Could you reproduce the lines below from the one with "July 24, 2020 at 6:34 pm (40, 1570)" through the one with "July 22, 2020 at 11:49 am (40, 822)"? Keep both ends and add nothing.

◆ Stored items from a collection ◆
──────────────────────────────

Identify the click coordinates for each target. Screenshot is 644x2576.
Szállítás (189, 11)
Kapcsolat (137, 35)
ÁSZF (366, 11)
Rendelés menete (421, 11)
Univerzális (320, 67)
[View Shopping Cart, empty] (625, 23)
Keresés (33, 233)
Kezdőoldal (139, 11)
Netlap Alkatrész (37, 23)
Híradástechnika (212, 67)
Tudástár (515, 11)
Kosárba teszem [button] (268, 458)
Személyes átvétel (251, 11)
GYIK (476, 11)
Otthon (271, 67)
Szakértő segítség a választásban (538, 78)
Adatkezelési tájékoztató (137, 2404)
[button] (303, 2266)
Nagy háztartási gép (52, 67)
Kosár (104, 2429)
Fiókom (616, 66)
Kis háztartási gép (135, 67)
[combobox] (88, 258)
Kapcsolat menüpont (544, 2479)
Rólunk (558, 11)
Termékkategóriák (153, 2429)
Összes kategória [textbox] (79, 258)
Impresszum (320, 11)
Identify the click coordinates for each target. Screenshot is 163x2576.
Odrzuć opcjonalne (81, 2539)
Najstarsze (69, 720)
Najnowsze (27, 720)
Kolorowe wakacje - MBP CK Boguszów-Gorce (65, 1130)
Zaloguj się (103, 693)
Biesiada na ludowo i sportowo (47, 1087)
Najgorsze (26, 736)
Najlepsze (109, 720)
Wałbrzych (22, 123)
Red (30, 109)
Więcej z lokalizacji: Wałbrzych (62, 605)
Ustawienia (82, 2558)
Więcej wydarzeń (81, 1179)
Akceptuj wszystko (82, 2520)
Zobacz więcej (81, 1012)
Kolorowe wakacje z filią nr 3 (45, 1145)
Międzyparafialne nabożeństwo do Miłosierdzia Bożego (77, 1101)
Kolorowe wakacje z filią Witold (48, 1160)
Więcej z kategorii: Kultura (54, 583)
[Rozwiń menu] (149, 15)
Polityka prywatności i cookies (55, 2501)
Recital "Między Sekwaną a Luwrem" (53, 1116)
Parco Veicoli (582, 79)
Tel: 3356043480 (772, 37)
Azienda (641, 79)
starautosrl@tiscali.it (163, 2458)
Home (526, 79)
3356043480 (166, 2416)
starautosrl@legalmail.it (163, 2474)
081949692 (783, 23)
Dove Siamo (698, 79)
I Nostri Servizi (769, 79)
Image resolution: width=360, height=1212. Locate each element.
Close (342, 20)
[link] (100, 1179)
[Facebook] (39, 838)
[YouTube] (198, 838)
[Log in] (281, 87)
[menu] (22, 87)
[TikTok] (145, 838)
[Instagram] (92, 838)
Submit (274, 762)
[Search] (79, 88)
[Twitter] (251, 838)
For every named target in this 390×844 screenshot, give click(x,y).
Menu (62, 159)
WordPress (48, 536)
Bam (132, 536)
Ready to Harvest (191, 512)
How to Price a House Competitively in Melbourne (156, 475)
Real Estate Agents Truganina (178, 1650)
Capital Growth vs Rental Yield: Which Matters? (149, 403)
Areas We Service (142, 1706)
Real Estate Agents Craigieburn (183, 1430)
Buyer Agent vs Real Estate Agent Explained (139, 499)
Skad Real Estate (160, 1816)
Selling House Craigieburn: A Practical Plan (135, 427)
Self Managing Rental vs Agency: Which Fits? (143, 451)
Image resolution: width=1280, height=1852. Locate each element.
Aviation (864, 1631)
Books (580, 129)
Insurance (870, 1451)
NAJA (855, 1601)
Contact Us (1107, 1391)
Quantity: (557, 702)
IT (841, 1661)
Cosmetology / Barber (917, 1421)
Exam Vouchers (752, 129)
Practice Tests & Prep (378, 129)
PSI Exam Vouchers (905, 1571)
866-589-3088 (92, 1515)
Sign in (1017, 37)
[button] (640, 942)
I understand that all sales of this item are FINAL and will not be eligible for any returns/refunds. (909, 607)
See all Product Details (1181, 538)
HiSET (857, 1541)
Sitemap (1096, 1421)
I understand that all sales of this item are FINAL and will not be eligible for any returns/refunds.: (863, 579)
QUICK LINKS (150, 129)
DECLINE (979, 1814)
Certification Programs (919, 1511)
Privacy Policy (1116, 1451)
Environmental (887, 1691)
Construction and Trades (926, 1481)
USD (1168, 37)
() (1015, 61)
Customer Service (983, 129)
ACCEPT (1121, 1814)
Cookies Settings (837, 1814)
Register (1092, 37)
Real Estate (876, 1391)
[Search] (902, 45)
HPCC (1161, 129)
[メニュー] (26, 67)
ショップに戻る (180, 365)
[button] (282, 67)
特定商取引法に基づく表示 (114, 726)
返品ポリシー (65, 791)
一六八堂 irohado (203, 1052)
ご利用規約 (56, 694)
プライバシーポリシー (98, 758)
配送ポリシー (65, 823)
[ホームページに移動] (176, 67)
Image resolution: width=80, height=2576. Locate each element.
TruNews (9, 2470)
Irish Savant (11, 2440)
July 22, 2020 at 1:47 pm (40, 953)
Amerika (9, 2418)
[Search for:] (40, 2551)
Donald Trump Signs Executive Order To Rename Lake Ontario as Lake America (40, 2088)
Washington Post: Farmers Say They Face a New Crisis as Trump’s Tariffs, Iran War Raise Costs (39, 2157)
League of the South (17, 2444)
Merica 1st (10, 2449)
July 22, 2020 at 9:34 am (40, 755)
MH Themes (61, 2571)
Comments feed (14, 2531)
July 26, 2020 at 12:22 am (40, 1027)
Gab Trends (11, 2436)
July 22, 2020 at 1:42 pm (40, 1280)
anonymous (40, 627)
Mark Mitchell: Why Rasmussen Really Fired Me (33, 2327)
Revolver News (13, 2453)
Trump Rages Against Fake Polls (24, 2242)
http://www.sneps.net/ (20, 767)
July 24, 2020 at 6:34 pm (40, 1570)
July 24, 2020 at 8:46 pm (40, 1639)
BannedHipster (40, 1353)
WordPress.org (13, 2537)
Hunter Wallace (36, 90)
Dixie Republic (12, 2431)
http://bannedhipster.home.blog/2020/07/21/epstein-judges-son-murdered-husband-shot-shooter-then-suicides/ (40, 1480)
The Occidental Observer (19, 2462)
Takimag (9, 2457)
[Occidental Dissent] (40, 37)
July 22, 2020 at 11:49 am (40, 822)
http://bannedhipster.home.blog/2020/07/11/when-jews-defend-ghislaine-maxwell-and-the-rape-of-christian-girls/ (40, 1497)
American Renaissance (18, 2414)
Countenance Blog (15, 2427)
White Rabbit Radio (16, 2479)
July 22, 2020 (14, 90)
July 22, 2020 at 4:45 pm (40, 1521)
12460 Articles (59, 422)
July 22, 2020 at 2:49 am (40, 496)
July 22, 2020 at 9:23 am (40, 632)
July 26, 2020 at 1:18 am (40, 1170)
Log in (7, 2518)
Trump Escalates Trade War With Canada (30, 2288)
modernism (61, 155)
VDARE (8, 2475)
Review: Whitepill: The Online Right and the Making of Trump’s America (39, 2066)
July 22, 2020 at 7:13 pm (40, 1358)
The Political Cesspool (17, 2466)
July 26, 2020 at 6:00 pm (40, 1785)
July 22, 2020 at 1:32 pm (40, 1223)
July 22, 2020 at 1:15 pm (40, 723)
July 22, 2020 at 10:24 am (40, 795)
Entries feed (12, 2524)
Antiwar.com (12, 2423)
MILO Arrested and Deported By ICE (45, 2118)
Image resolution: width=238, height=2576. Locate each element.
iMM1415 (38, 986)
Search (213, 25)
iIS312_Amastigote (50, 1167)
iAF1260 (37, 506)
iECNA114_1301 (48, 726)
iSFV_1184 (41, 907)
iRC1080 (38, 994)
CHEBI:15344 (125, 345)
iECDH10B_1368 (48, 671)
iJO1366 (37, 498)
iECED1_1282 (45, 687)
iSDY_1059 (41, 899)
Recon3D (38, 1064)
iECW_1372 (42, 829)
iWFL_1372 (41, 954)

──────────────────────────────

◆ RESULT FOR THIS EXERCISE ◆
July 24, 2020 at 6:34 pm (40, 1570)
July 24, 2020 at 8:46 pm (40, 1639)
BannedHipster (40, 1353)
WordPress.org (13, 2537)
Hunter Wallace (36, 90)
Dixie Republic (12, 2431)
http://bannedhipster.home.blog/2020/07/21/epstein-judges-son-murdered-husband-shot-shooter-then-suicides/ (40, 1480)
The Occidental Observer (19, 2462)
Takimag (9, 2457)
[Occidental Dissent] (40, 37)
July 22, 2020 at 11:49 am (40, 822)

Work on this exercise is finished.